The National Weather Service reported rainfall rates of one inch per hour, with heavy downpours expected throughout the night in the upscale area where roads wind along wooded hillsides studded with large houses.
Montecito is squeezed between mountains and the Pacific and is home to celebrities including Oprah Winfrey, Rob Lowe and Harry and Meghan, the Duke and Duchess of Sussex.
Talk show host Ellen DeGeneres shared a video of herself standing in front of a raging creek near the Montecito home where she lives with her wife, actor Portia de Rossi. She said in the post that they were told to shelter in place because they are on high ground.
“This is crazy!” the talk show host, wearing a hoodie and raincoat, says in the video. “This creek next to our house never flows, ever.
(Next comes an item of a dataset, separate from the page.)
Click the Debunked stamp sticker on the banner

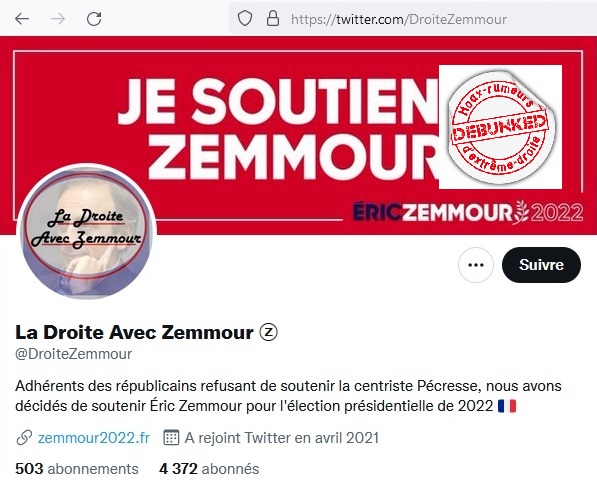(x=500, y=127)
It’s probably about nine feet up and is going to go another two feet up."
Jamie McLeod's property was under the Montecito evacuation order, but she said there is no way for her to “get off the mountain” with a rushing creek on one side and a mudslide on the other.
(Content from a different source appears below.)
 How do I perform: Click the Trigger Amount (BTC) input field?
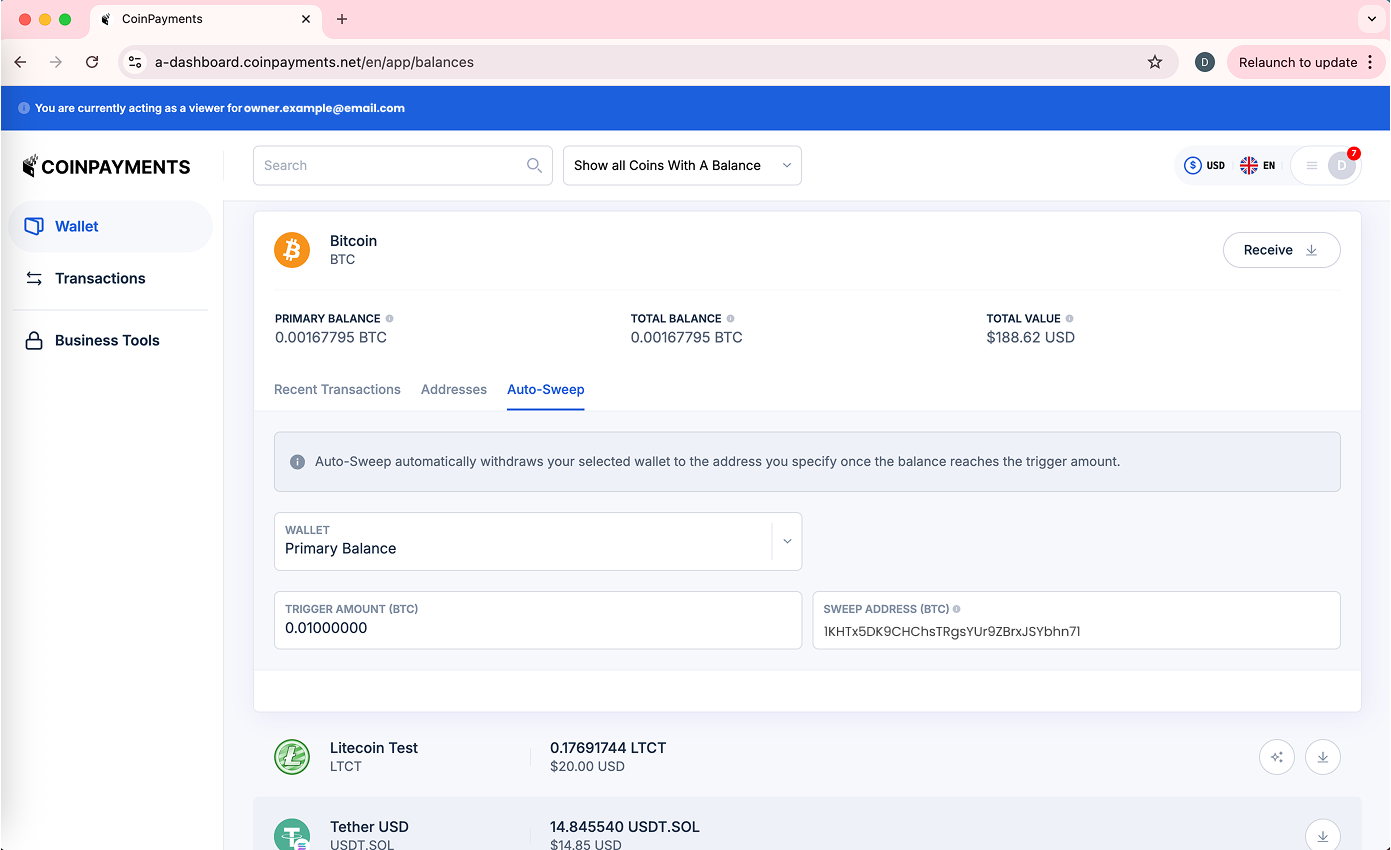click(538, 628)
The 60-year-old owner of the Santa Barbara Bird Sanctuary said one of her employees came to make a weekly food delivery and is stuck, too.
Ms McLeod said she feels fortunate because her home sits on high ground and the power is still on. But she said she tires of the frequent evacuation orders since the massive wildfire followed by the deadly landslide five years ago.
“It is not easy to relocate,” said McLeod. “I totally love it - except in catastrophe.”
Santa Barbara County Sheriff Bill Brown said the decision to evacuate nearly 10,000 people was “based on the continuing high rate of rainfall with no indication that that is going to change before nightfall.” Creeks were overflowing, and many roads were flooded.
Northbound lanes of US 101, a key coastal route, were expected to be shut until Tuesday. Many other highways and local roads were closed because of rockslides and flooding.
Up the coast, evacuation orders were issued in Santa Cruz County for about 32,000 residents living near rain-swollen rivers and creeks.
The San Lorenzo River was declared at flood stage, and drone footage showed numerous homes sitting in muddy brown water, the top halves of autos peeking out.
In Northern California, several districts closed schools and more than 35,000 customers remained without power in Sacramento - down from more than 350,000 a day earlier after gusts of 60 mph knocked majestic trees into power lines, according to the Sacramento Municipal Utility District.
A homeless person killed by a falling tree in the region was among the new deaths announced Monday.
President Joe Biden issued an emergency declaration on Monday to support storm response and relief efforts in more than a dozen counties.
The weather service issued a flood watch for a large portion of Northern and Central California, with six to 12 inches of rain expected through Wednesday in the already saturated Sacramento-area foothills.
Much of California remains in severe to extreme drought, though the storms have helped fill depleted reservoirs.